Dans son rêve, un lourd brouillard entourait Hermione. Elle avait sa nouvelle apparence, ses cheveux bouclés, les dents alignées et les sourcils séparés et arqués. Elle faisait face à Harry et le regardait bien en face, mais il l'appelait comme s'il ne pouvait la voir, là, juste devant lui.
« Hermione ? Hermione, où es-tu ? » appelait-il.
« Je suis là, juste là, Harry ! » lui criait-elle, mais il continuait de chercher autour de lui.
« Harry, je suis là ! » cria-t-elle à nouveau.
Finalement, les yeux verts du sorcier tombèrent sur elle et s'assombrirent.
« Tu n'es pas l'Hermione que je connais » dit-il avec un reniflement avant de s'enfoncer dans le brouillard à grands pas, la laissant seule.
Hermione se réveilla seule, haletante.
« Merde, qu'est-ce que ça veut dire? » se demanda-elle intérieurement.
Hermione ne réalisa pas qu'il s'agissait de ses peurs profondes au sujet de son nouveau look qui se manifestaient. Elle avait peur que ceux qu'elle aimait ne la voient plus en tant qu'elle-même, mais comme une étrangère, son look mettant dans l'ombre son soi réel. La sorcière n'était pas suffisamment sûre d'elle pour réaliser que même si cela allait être vrai pour les personnes qu'elle côtoyait peu, ceux qui l'aimaient la verraient toujours au-delà de son apparence.

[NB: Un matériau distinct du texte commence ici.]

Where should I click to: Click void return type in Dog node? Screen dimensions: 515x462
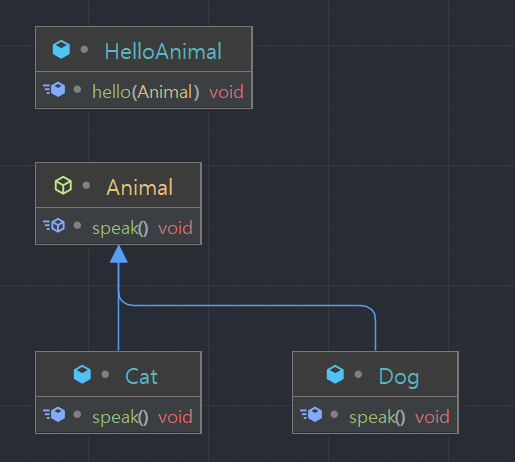point(432,417)
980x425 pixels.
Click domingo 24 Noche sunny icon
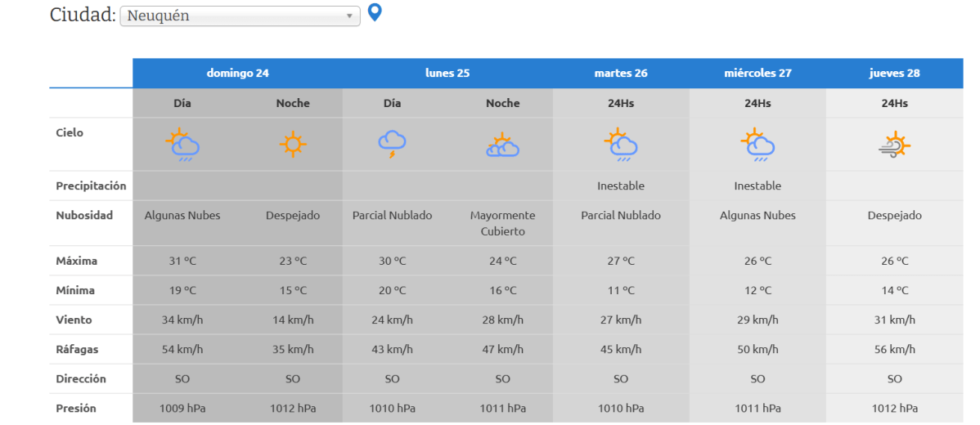(293, 145)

Elle jeta un coup d'œil à l'horloge. Il était cinq heures quarante. Hermione roula hors du lit et alla se doucher, décidée à petit-déjeuner tôt. La jeune femme n'avait pas envie d'être épiée dès le matin par les collègues ou les élèves. Il allait falloir un moment pour qu'on s'habitue de manière positive à sa nouvelle apparence… Elle était tellement habituée à ce qu'on médise dans son dos ou qu'on se moque d'elle. Elle avait besoin de se faire, elle aussi, à sa perception d'elle-même. Peu importait la manière dont elle regardait l'affaire, cela n'allait pas être facile. Elle était habituée à ce qu'on s'inquiète d'elle pour son esprit, pas son corps.
Après sa douche, Hermione mit un simple jean et un pull bleu. Elle tira en arrière ses mèches bouclées pour en faire une queue de cheval. Sa peau était déjà visiblement moins boutonneuse, elle ne mit donc pas de fond de teint. Elle enfila des tennis blanches et sortit pour aller manger. Elle avait parcouru la moitié du couloir des cachots quand Severus quitta ses appartements, lui aussi pour aller déjeuner. Il vit la jeune femme marcher devant lui, ses yeux sombres se plissant alors qu'il raccourcissait ses enjambées pour ne pas la rattraper. S'il l'avait fait, il aurait risqué qu'une conversation débute entre eux, et il n'en avait aucune envie, surtout aussi tôt le matin.
Alors qu'il regardait Hermione marcher, Severus se rendit compte qu'il la préférait infiniment en robes. Ses vêtements, même s'ils n'étaient pas trop moulants, étaient quelque peu distrayants. Ils amenaient un aspect définitivement plus… Charnel à la jeune femme, aspect jusqu'ici absent. Il se renfrogna.
Hermione était une femme, et toutes les femmes voulaient être vues comme attirantes. Jusque là, la Maîtresse des Sortilèges avait été un contre-exemple. Lui était perçu comme l'homme le moins attirant de Poudlard, et Hermione la femme la moins attirante. S'il avait voulu baiser un peu plus, Severus aurait pu faire quelques petites choses pour se rendre plus attrayant, mais pourquoi s'embêter ? Ainsi, il était laissé seul… Comme il le souhaitait. De plus, il était à l'aise avec son apparence, sombre, dangereuse… Inapprochable. C'était exactement le message qu'il voulait donner. Tout le monde le comprenait, tout le monde sauf cette psychopathe, Sybil Trelawney.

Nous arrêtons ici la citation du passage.